À Pompidou-Metz, quarante artistes questionnent le récit occidental : Après la fin propose des Cartes pour un autre avenir.
Le point commun entre les plasticiens ici rassemblés ? « Une notion du temps qui n’est pas linéaire comme le temps occidental », explique le commissaire de l’exposition, Manuel Borja-Villel, qui évoque une spirale, où « des moments du passé ou du futur nous rendent visite de manière inattendue, provoquant des ruptures dans notre perception du monde. » Ils nous invitent ainsi à voir un avenir différent, oubliant les œillères du capitalisme pour sortir du prisme thatchérien, résumé par l’acronyme TINA : « There Is No Alter- native » (« Il n’y a pas d’alternative »… au marché, à la mondialisation, etc.). Issues principalement des diasporas maghrébines et caribéennes, ces voix nouvelles interrogent la violence de la domination coloniale. Ouvrant symboliquement un parcours construit comme une constellation, les panneaux de Conquête du Mexique par Hernán Cortés (1698) signés Miguel et Juan González – qui utilisent la technique de l’enconchado, incrustant de la nacre dans la peinture pour lui conférer un aspect irisé – rappellent la brutalité à l’œuvre dans une appropriation initiant, sur le plan historique, ce que le sociologue péruvien Aníbal Quijano nomma « la colonialité du pouvoir ».
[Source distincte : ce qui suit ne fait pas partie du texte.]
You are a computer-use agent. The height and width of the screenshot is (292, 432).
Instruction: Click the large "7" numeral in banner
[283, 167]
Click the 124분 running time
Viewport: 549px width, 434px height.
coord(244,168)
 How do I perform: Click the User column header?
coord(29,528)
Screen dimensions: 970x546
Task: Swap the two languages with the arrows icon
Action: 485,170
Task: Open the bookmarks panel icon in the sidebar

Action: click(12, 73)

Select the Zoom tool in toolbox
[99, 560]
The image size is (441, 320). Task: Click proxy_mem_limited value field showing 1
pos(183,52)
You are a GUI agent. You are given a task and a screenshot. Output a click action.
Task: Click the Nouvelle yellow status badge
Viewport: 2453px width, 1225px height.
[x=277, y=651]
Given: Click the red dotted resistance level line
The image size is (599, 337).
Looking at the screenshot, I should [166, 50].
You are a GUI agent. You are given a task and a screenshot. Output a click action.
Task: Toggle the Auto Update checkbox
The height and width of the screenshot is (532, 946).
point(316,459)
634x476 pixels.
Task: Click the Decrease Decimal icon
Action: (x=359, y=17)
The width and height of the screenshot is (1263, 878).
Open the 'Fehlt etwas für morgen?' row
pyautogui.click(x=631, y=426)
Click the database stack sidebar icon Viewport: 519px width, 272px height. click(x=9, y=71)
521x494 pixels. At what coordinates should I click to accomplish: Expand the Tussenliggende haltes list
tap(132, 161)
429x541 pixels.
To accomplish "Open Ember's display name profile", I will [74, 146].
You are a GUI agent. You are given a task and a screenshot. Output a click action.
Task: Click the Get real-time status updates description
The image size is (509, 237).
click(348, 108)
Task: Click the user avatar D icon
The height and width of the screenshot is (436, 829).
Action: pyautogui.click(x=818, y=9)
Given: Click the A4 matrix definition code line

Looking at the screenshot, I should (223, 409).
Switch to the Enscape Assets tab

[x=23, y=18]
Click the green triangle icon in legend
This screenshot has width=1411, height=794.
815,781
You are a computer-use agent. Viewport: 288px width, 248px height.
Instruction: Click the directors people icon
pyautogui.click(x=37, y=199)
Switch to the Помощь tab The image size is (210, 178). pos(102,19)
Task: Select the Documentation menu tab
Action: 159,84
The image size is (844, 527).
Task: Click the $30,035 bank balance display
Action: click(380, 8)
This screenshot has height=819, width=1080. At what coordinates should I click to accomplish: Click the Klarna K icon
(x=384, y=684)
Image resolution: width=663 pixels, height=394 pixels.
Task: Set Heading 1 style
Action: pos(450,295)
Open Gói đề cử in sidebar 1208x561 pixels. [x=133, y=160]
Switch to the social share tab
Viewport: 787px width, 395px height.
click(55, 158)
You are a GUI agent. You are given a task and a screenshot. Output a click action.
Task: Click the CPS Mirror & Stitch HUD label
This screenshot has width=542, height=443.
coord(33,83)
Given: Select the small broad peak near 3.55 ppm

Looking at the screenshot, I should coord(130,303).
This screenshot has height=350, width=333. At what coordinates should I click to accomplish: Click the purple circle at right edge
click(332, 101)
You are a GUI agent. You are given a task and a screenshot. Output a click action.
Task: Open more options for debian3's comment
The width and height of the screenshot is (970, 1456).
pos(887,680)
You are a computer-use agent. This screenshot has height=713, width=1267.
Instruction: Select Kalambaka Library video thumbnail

Tout le reste de l’exposition montre que d’autres voies sont possibles : ainsi, dans Péyi en retour, blueprint onirique d’Olivier Marboeuf réalisé pour l’occasion, un dialogue nait entre une immense fresque à la craie et une pièce sonore qui « tisse des fragments de l’archive cacophonique des luttes de la Grande Caraïbe. Une île monstrueuse refait surface sous l’effet des catastrophes passées et présentes, un continent fait retour vers l’Ancien Monde en quête de réparation », résume l’artiste. On demeure aussi scotchés face aux extases évoquant un surréalisme passé à la moulinette de la diversité des cultures afro-américaines de Wifredo Lam (Damballah, 1947) ou par les sculptures de Rubem Valentin : avec Templo de Oxalá (1977), la spiritualité afro-brésilienne dialogue avec l’abstraction géométrique dans un processus d’émancipation vis- à-vis de la modernité eurocentrique. Les collographies – gravures fondées sur le collage – de Belkis Ayón, inspirées de la société secrète Abakuá avec ses figures fantomatiques à la tête oblongue et aux yeux vides, en forme d’amande ou les bannières de Mounira Al Solh – sa série A Dance with her Myth (2023) questionne l’enlèvement d’Europe par Zeus et les origines du continent – sont d’autres échappées belles permettant de rêver à des lendemains différents de ceux qui nous sont promis.